** EXERCISE TASK 1 **
Please copy the notebook code from "data = pd.read_csv('../data/export.csv')" to "data['label'] = label_encoder.fit_transform(data['category'])" word for word.

** READING TEXT **

□ □ □ □ □

In [69]:
import pandas as pd
from sklearn.model_selection import train_test_split
from sklearn.preprocessing import LabelEncoder
from torchtext.data.utils import get_tokenizer
from torchtext.vocab import build_vocab_from_iterator
import torch
import torch.nn as nn
import torch.nn.functional as F
from torch.utils.data import Dataset, DataLoader
from torch.nn.utils.rnn import pad_sequence
import torch.optim as optim

# device = torch.device("cuda" if torch.cuda.is_available() else "cpu")
device = torch.device("cpu")

In [63]:


data = pd.read_csv('../data/export.csv')

data['text'] = data['title'] + " " + data['description']

label_encoder = LabelEncoder()
data['label'] = label_encoder.fit_transform(data['category'])

□ □ □ □ □

** PROVIDED DATA **
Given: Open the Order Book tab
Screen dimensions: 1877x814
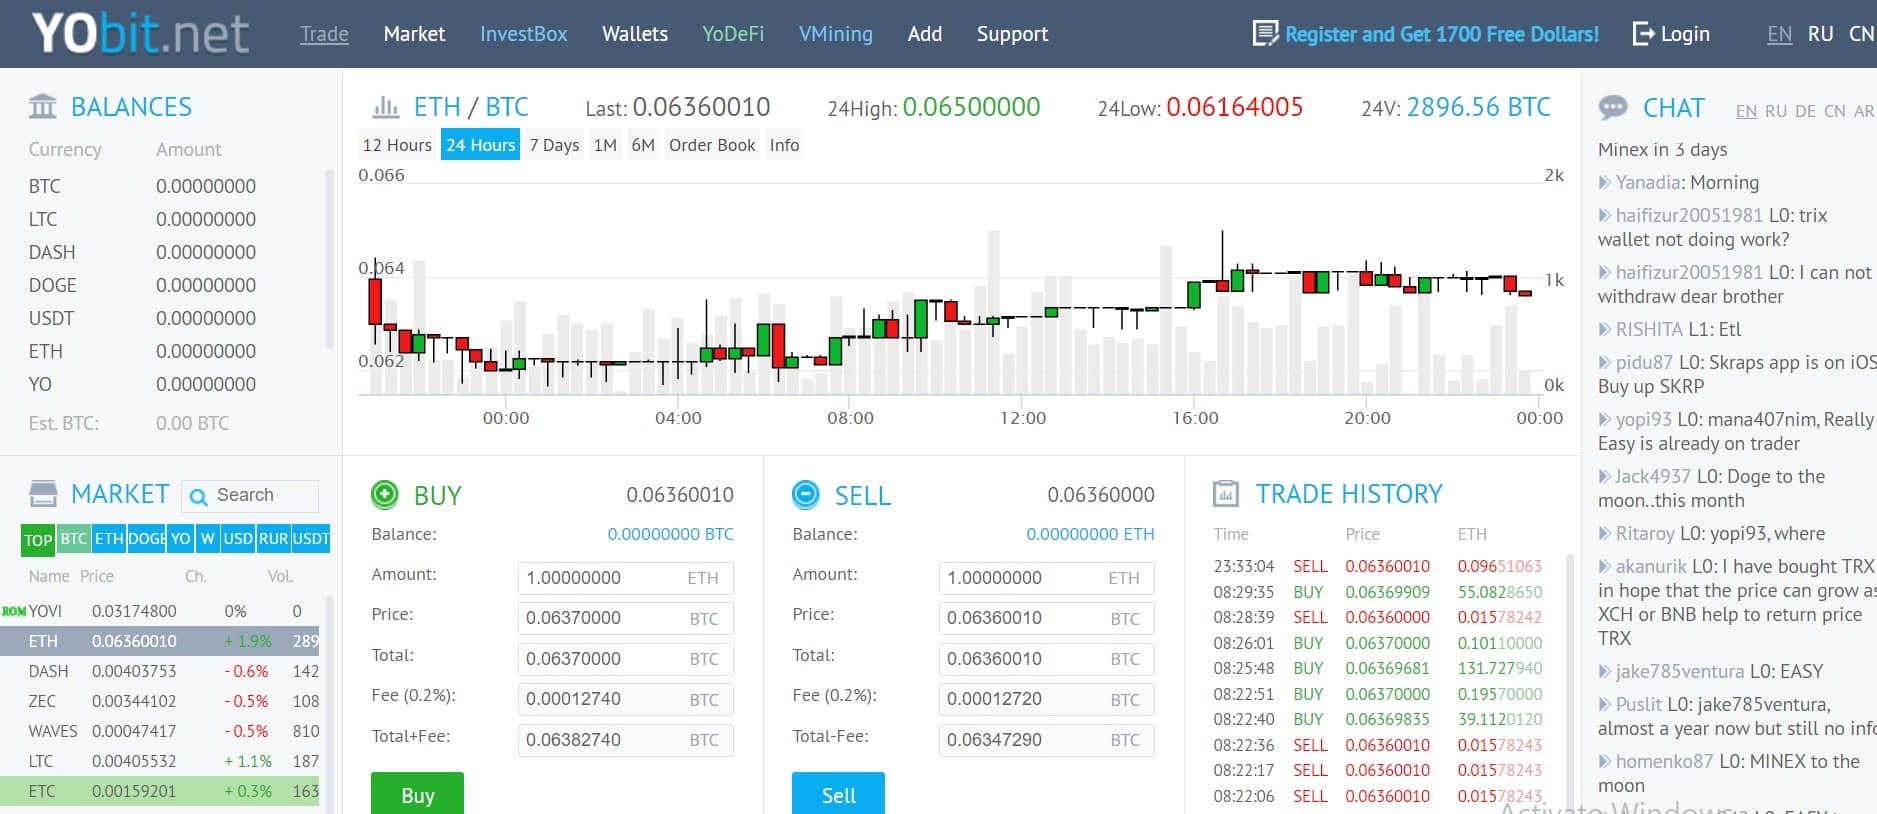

□ □ □ □ □

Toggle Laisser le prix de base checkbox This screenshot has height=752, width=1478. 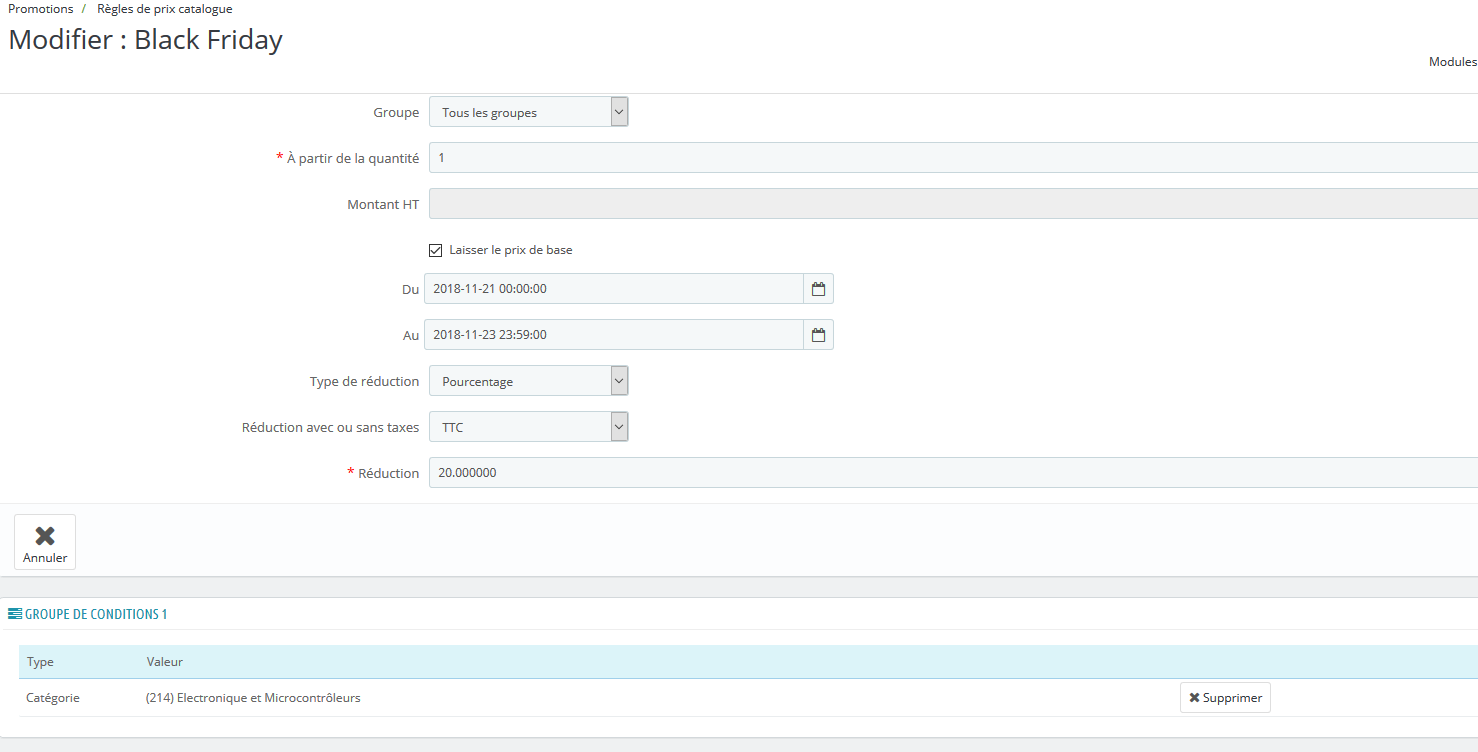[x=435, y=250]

□ □ □ □ □

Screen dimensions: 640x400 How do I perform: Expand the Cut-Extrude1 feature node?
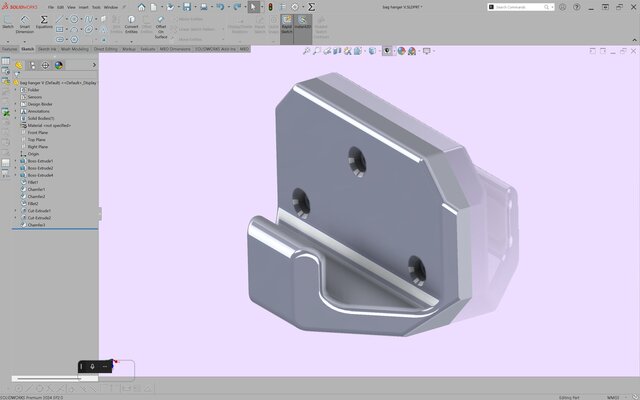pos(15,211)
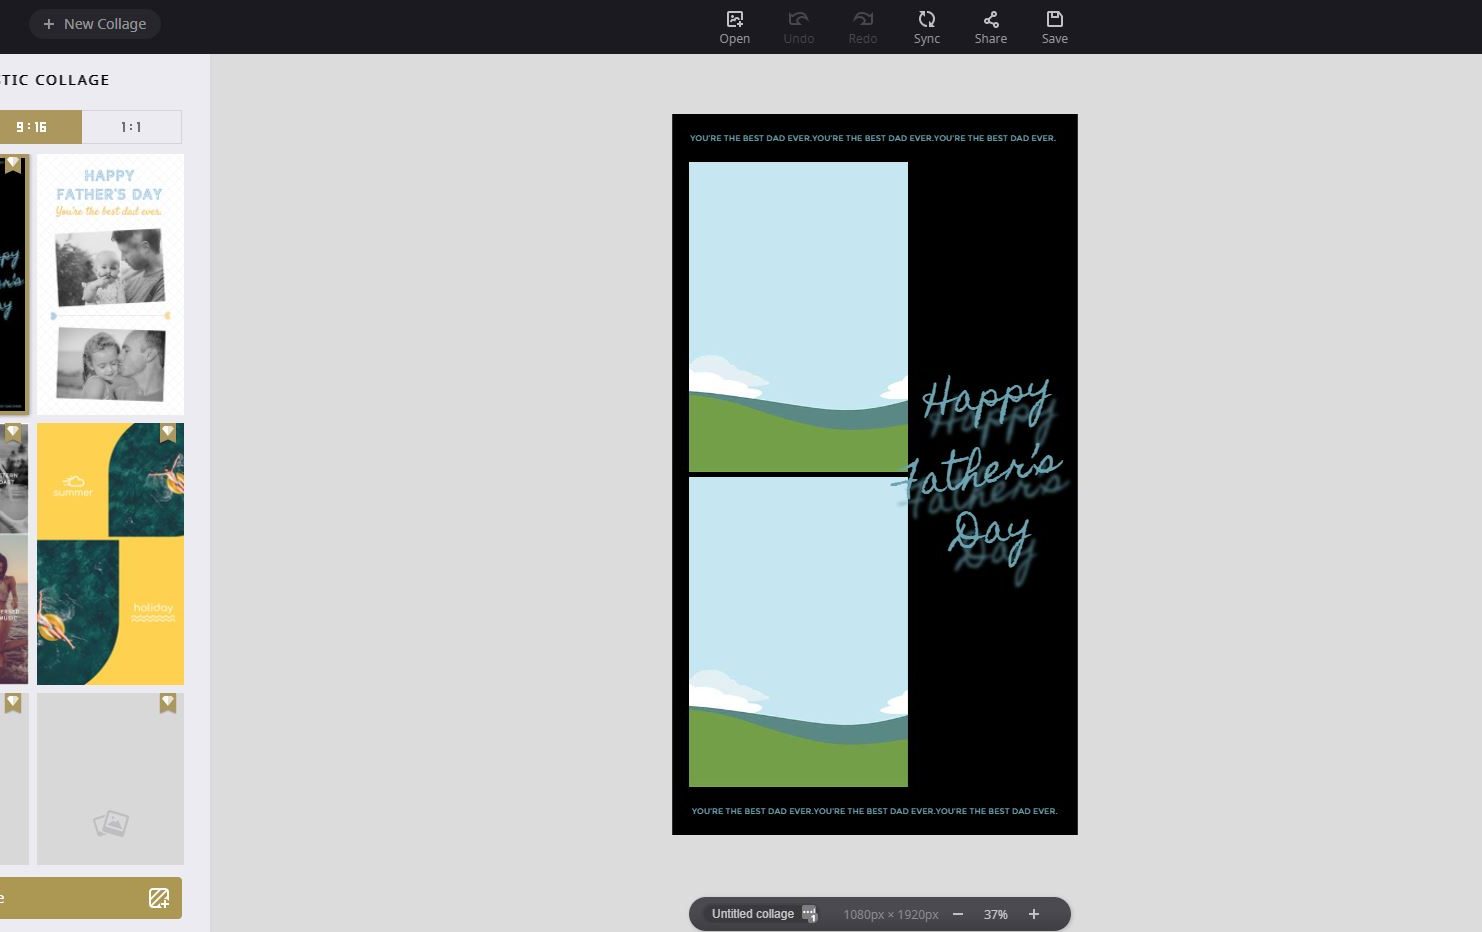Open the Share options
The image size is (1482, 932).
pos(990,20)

□ □ □ □ □

** EXERCISE TASK 2 **
Return each line in the records that contains the word "dimensions".

** CORRECT RESULT 1 **
data = pd.read_csv('../data/export.csv')

data['text'] = data['title'] + " " + data['description']

label_encoder = LabelEncoder()
data['label'] = label_encoder.fit_transform(data['category'])

** CORRECT RESULT 2 **
Screen dimensions: 1877x814
Screen dimensions: 640x400 How do I perform: Expand the Cut-Extrude1 feature node?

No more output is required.